Author & Lecturer on Writing About Rural America

Baseball’s Greatest Men

“Who were the greatest men in baseball to make the hall of fame?” Pop that question to a testosterone-laden group while watching the World Series. If the answers first given include only a bevy of stats, repeat the question and emphasize the word ‘man.’ If that doesn’t get their attention, and it usually doesn’t, you’ll have to be more obvious by saying that the question wasn’t the best player, but the best man. You may need to explain, and that’s the problem.

Ty Cobb, with a lifetime batting average of .376 and over 4000 hits is arguably the greatest player of all time. Babe Ruth’s home run record stood for the ages and a lifetime batting average of .342 makes him undoubtedly one of baseball’s legendary greats.

But being a great man takes more than stats. Rob Rain’s Intentional Walk dives into the lives of the men who play for baseball’s greatest franchise, the St. Louis Cardinals. In a previous blog I told of an invitation my wife and I were graciously extended to spend the afternoon with Stan and Lillian Musial, the result of Mr. Musial having read my first novel, The Bridge. Stan Musial was a great man; he also had an illustrious career with the Cardinals.

Branch Rickey was a lousy baseball player and may still hold the record for yielding the most stolen bases as a catcher. While manager of the Brooklyn Dodgers, Branch Rickey shattered major league baseball’s race barrier by signing Jackie Robinson. In those days Robinson was referred to as a Negro; today he’d be called African American. Rickey and Robinson signed the contract and shook hands in Rickey’s cluttered New York office under a portrait of Abraham Lincoln, another great man, but a wrestler, not a baseball player. Rickey, using Christian principals, coached Robinson, also a Christian, on how best to handle the perpetual heckling that Robinson and his family were forced to endure throughout his professional baseball career.

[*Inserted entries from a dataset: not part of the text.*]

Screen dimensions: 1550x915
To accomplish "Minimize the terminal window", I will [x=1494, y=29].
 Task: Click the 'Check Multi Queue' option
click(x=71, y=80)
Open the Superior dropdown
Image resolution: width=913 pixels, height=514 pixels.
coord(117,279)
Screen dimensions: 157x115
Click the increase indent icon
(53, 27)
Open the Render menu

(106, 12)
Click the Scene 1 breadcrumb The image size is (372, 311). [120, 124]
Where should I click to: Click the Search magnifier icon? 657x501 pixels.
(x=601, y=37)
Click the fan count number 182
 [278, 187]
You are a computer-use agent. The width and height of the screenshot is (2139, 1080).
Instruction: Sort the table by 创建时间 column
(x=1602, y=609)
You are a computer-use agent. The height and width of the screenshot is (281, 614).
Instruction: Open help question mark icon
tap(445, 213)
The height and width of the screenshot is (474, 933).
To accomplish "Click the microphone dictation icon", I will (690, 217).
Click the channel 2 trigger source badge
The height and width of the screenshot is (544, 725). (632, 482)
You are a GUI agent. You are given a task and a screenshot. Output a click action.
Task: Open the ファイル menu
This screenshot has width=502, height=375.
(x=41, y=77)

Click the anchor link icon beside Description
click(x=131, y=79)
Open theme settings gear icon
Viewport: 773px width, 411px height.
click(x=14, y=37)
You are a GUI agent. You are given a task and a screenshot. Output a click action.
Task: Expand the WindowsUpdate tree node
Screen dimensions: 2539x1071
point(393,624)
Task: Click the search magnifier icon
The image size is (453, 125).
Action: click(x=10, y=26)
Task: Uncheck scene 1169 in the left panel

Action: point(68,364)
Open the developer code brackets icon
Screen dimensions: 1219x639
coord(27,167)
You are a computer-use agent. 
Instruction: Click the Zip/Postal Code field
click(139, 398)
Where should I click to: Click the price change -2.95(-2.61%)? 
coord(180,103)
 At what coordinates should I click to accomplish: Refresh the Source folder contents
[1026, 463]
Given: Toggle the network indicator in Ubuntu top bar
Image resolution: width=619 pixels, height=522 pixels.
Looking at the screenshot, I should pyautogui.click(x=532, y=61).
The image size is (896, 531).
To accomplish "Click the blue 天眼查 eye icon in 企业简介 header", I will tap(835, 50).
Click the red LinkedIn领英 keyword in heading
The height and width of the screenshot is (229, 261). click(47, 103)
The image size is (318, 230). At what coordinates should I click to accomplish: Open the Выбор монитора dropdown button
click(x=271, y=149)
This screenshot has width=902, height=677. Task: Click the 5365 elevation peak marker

The relationship endured and the Dodgers eventually beat the Yankees in a World Series.

That single lifetime achievement qualifies Rickey has a good man, but he did more. During his stint with the St. Louis Cardinal management, Rickey introduced what eventually became professional baseball’s farm system. I like to claim that the St. Louis Cardinals were the birthplace of the farm system, but it was clearly Rickey’s idea.

Jackie Robinson and Stan Musial were born worlds apart, but within months of each other. Musial, born in Pennsylvania, on the banks of the Monongahela, and Robinson, in Cairo, Georgia, to a family of sharecroppers. Both men played their careers primarily with one team. Both men are revered for their actions on the field and their humbleness off of the field. Both served in the armed forces during WWII and both were devout Christians. Both men married young and remained faithful to one wife throughout their famed careers.

Rickey, Musial, and Robinson achieved great things in baseball.  And they are remembered for their contribution to the game of baseball. But they are remembered most for the example they set as men of integrity and their contribution to baseball’s culture. Material wealth is too often followed by spiritual poverty. All three of these men enjoyed the first without suffering the later.

The World Series is about to begin. Ask the question. America is in need of cultural reform. Let the discussion be about great men who happen to be great baseball players.